なんというか、根性が健全に捻じ曲がってるなって。これが健全じゃないアレだと、この感じにはならないんだ。
ビバ!ロックンロール!
でね、不覚にも涙がこぼれたのよ。タイトルナンバー聴いて。
なんでかって、思い当たるフシがあるの。曲の主人公に。
「あ、コレ、思春期のオレだ」みたいな。
こんなところでまだ元気にやってたんだね。それが嬉しくてたまらんかった。
それ以来、他の曲でも、このアルバム聴くと泣けるんだ。こんなガチャガチャしたロックンロールで「なんだ、こんちくしょう」とか言ってそうな音楽聴いて。
初めて聴いた時もなんかソワソワしちゃってね。「きちんと髪の毛切ってる場合じゃなかったんじゃないか?」みたいな。
何に対してかよくわからんけど、「まだ行けるぞオレは」って。大人に怒られても、友達とバンド組んで学校祭に出て、女子からキャーキャー言われてやるぞ的な情動が湧き上がる。
で、そういう情動を眺めて涙ぐんでるってのが、もう歳取っちゃってる証拠なのもわかってるんだ。思春期当時のオレだったら夜中にあてもなくチャリンコで疾走してたんだから。
ほら、10代の頃聴いてた曲を聴いて、当時の出来事や気持ちを思い出すとかはありそうじゃない? 実は自分自身はずっと聴き続けてるもんだから、そういうことがあまりないんだけど。

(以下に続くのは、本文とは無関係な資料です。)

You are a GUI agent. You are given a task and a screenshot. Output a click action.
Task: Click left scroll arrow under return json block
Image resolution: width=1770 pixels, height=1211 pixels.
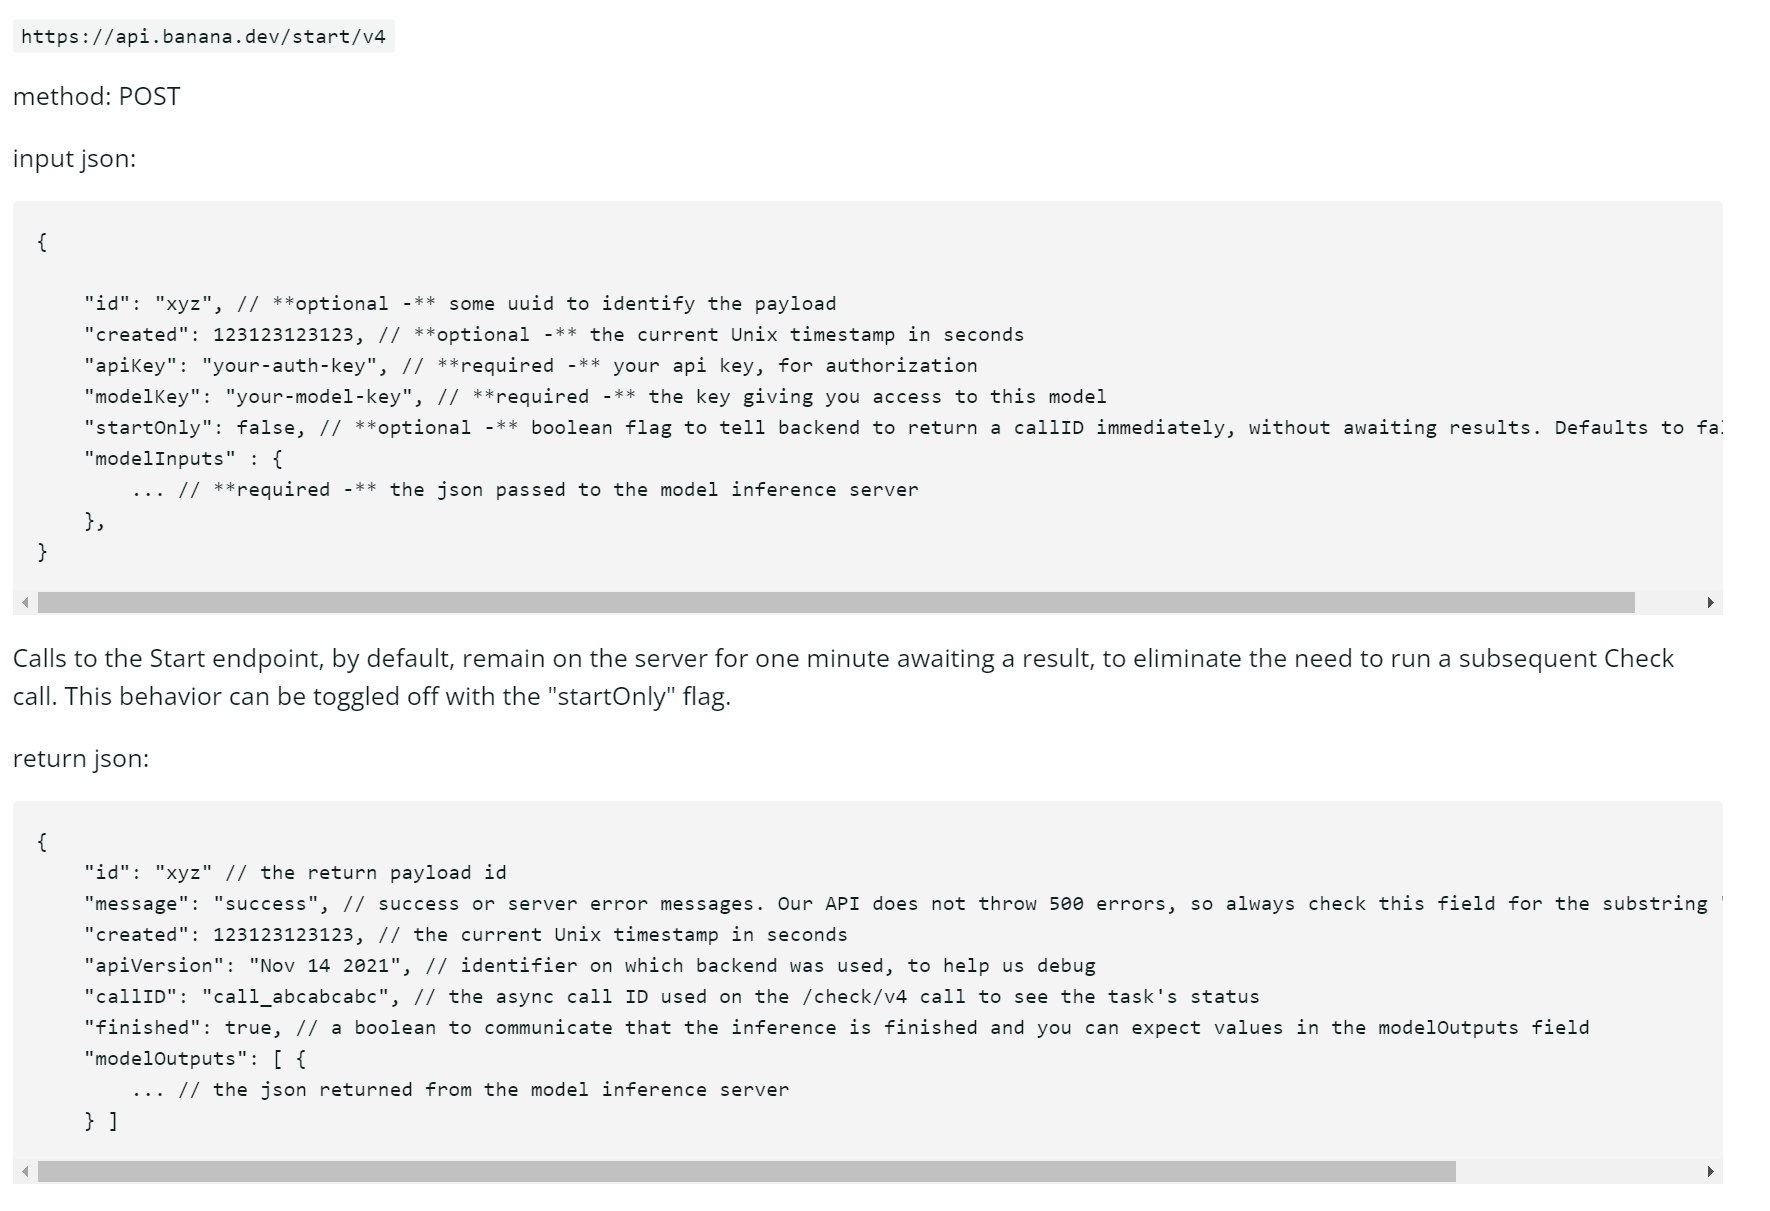[x=26, y=1171]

それがさ、結構な歳になってから出てきた新人のデビュー作を初めて聴いて蘇るんだから不思議なもんだよね。
喫茶店で友達とダラダラ過ごしてたとか、一人で路地裏に座り込んでたとか、もっとここに書けない事とか(笑)、そういう風景と、その時に抱えてた気持ちみたいなものが、今ここにあるかのように感じる。
あるミュージシャンが「ロックンロールは若い人たちの為のものだ」って言ってたのがこういう事だったのかってのが、コレ聴いてわかったよ。
こういう気分を知ることができるんだから、歳を取るのも悪くないし、床屋に行くのも悪くない。今度は多分、夏の終わり頃になるのかな?